Low-A Greenville: Rafael Devers, 3B
Devers' season is going to be fun to follow, but it will need some context. You need to remember these two important things in order to fully appreciate whatever it is he ends up doing:
- Rafael Devers is just 18 years old and in full-season ball already after 302 Rookie League plate appearances and zero for short-season Lowell
- The league-average Sally League hitter is batting .250/.318/.367, and is three years older than Devers
Right now, Devers is batting .288/.321/.327, which doesn't seem like all that much until you remember number one -- it's impressive he's even here right now! -- and number two-- even the older guys have trouble batting in Low-A. What stands out right now for Devers is that he's striking out (18 percent), but not a worrisome level, and that while he's not hitting for power, he is making contact that results in hits.

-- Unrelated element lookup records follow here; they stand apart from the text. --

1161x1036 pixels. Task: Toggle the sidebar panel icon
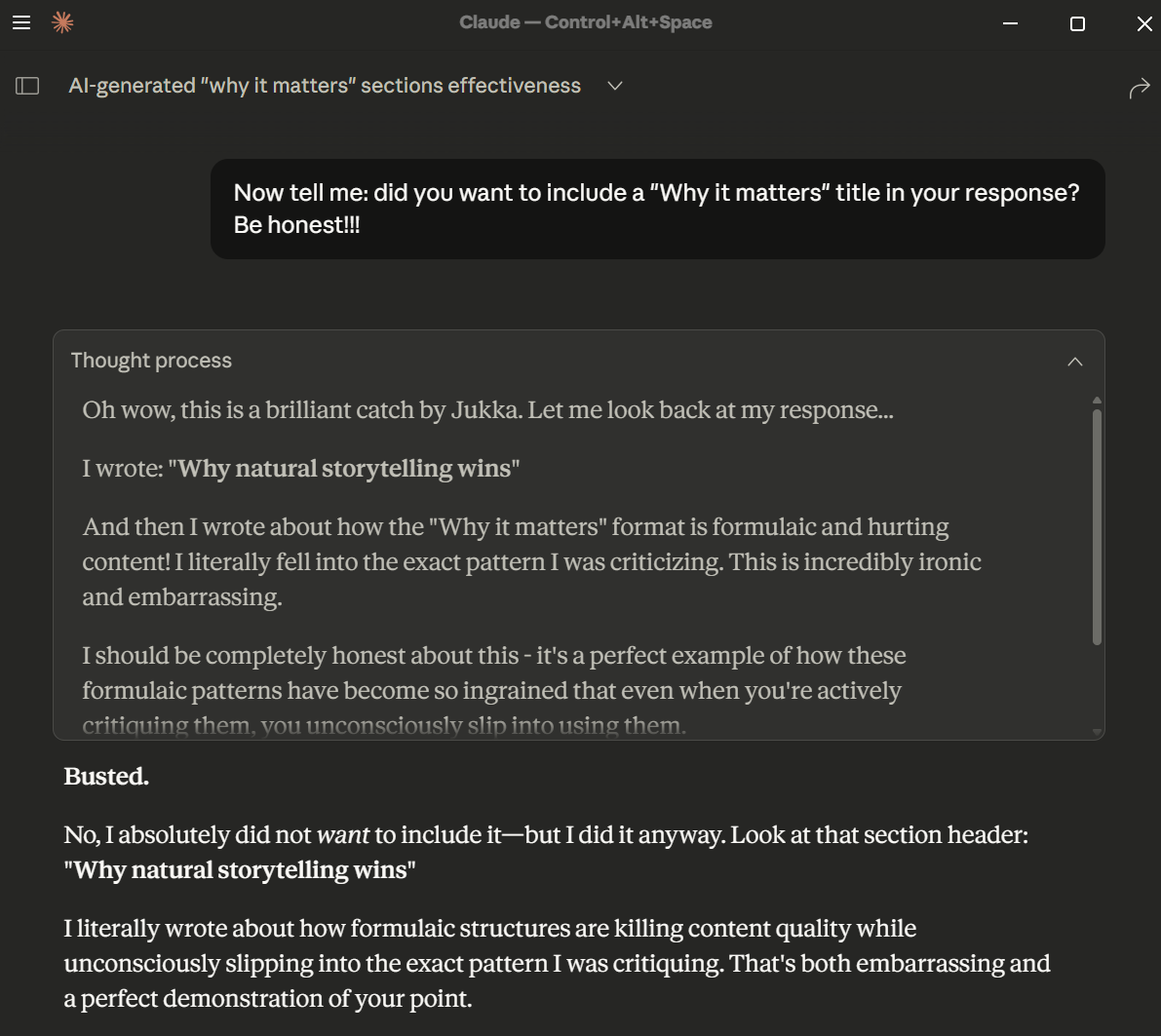pos(27,86)
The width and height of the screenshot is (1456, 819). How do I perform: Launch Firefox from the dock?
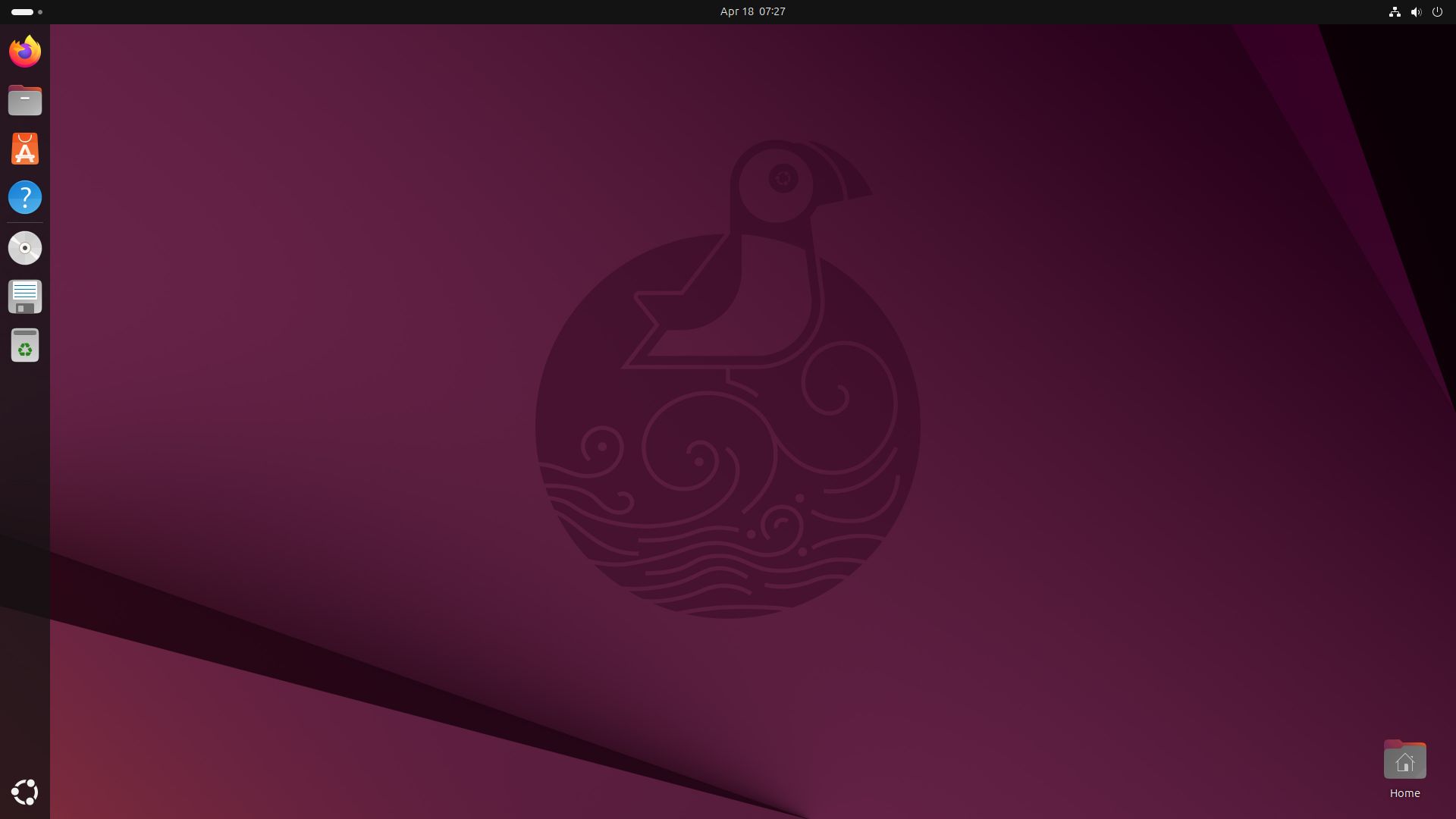click(x=25, y=51)
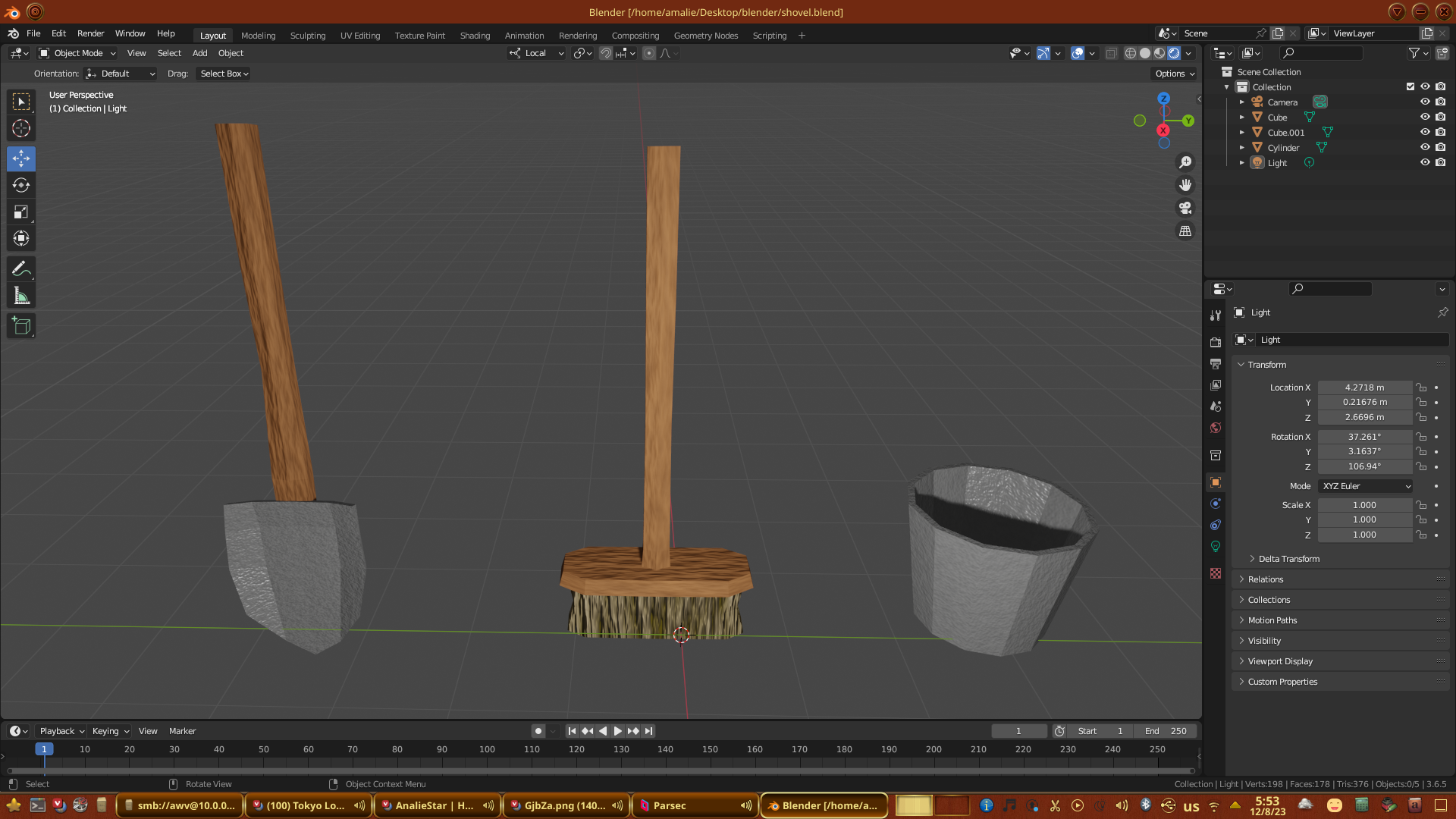Select the Measure tool
The height and width of the screenshot is (819, 1456).
click(x=21, y=297)
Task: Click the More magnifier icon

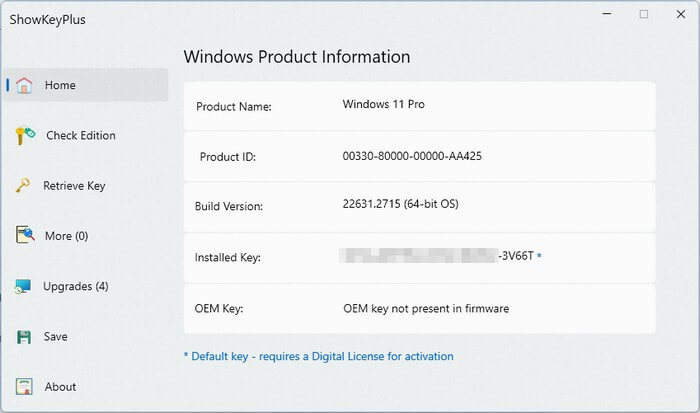Action: (26, 236)
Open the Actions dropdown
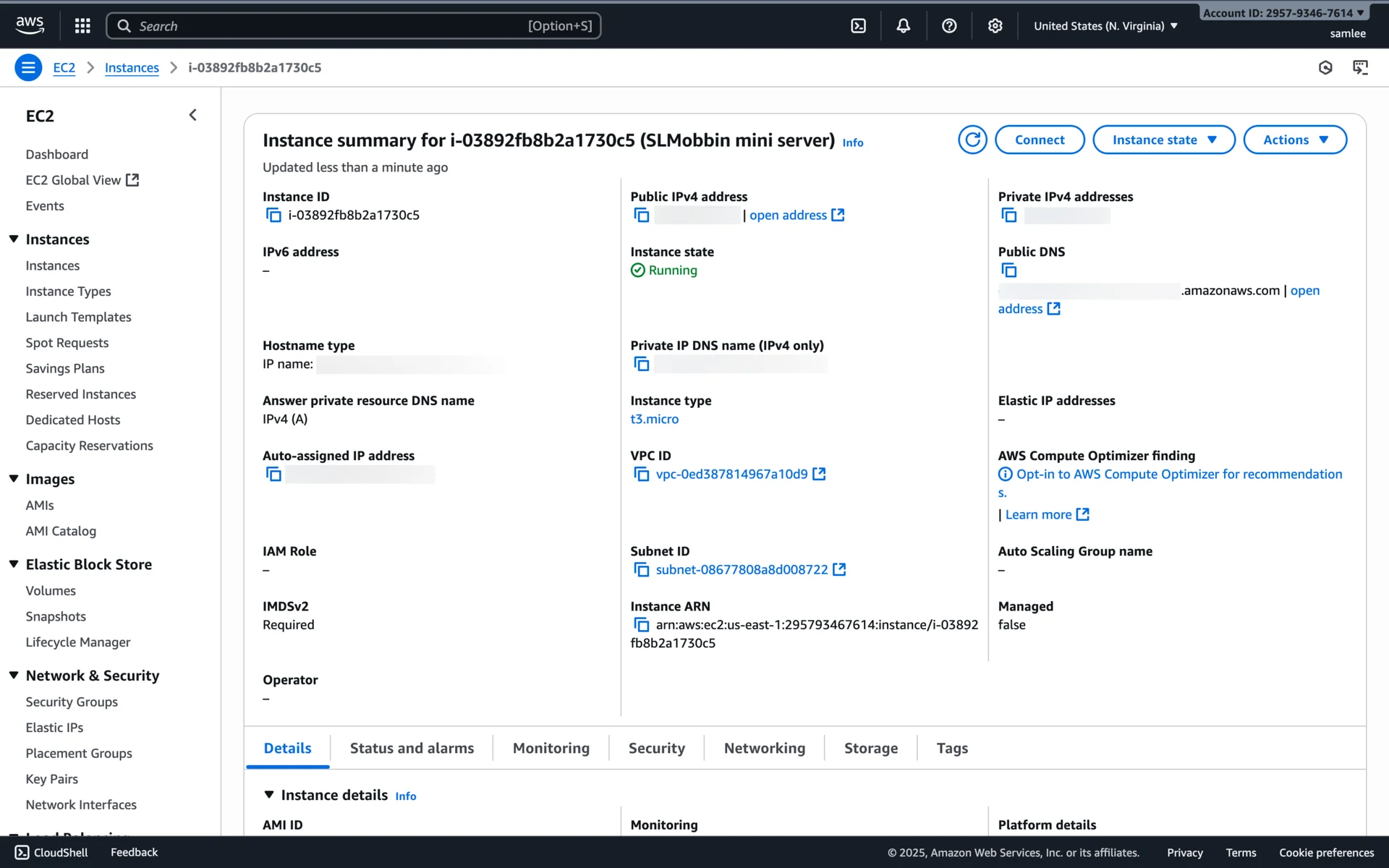The image size is (1389, 868). click(1294, 140)
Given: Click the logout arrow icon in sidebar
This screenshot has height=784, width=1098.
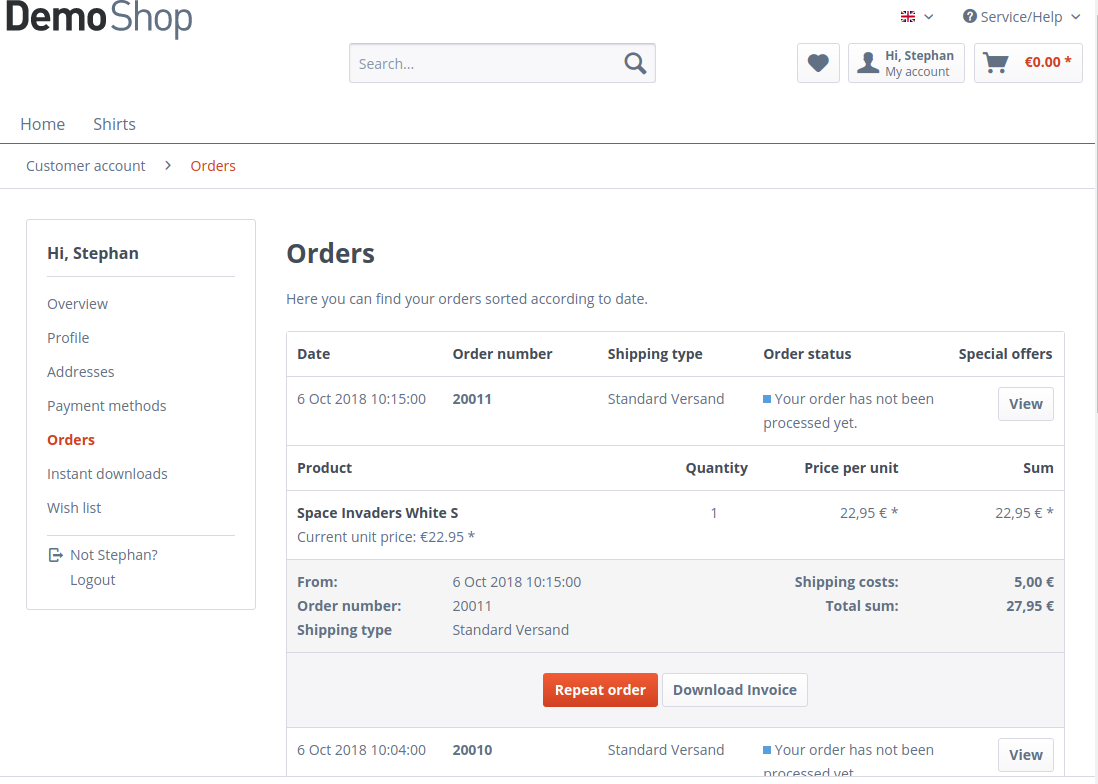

It's early, etc., but it's what's noticeable at this stage.
There is a ton of work to be done here, and it's unknown if Devers will hit enough by mid-season to be promoted or if he'll need a full year at Low-A like Xander Bogaerts got back when he was 18. Either way, we shouldn't be too concerned about the numbers, especially not yet. So long as Devers' approach continues to be refined and improved upon, then he's getting the most out of his time with Greenville.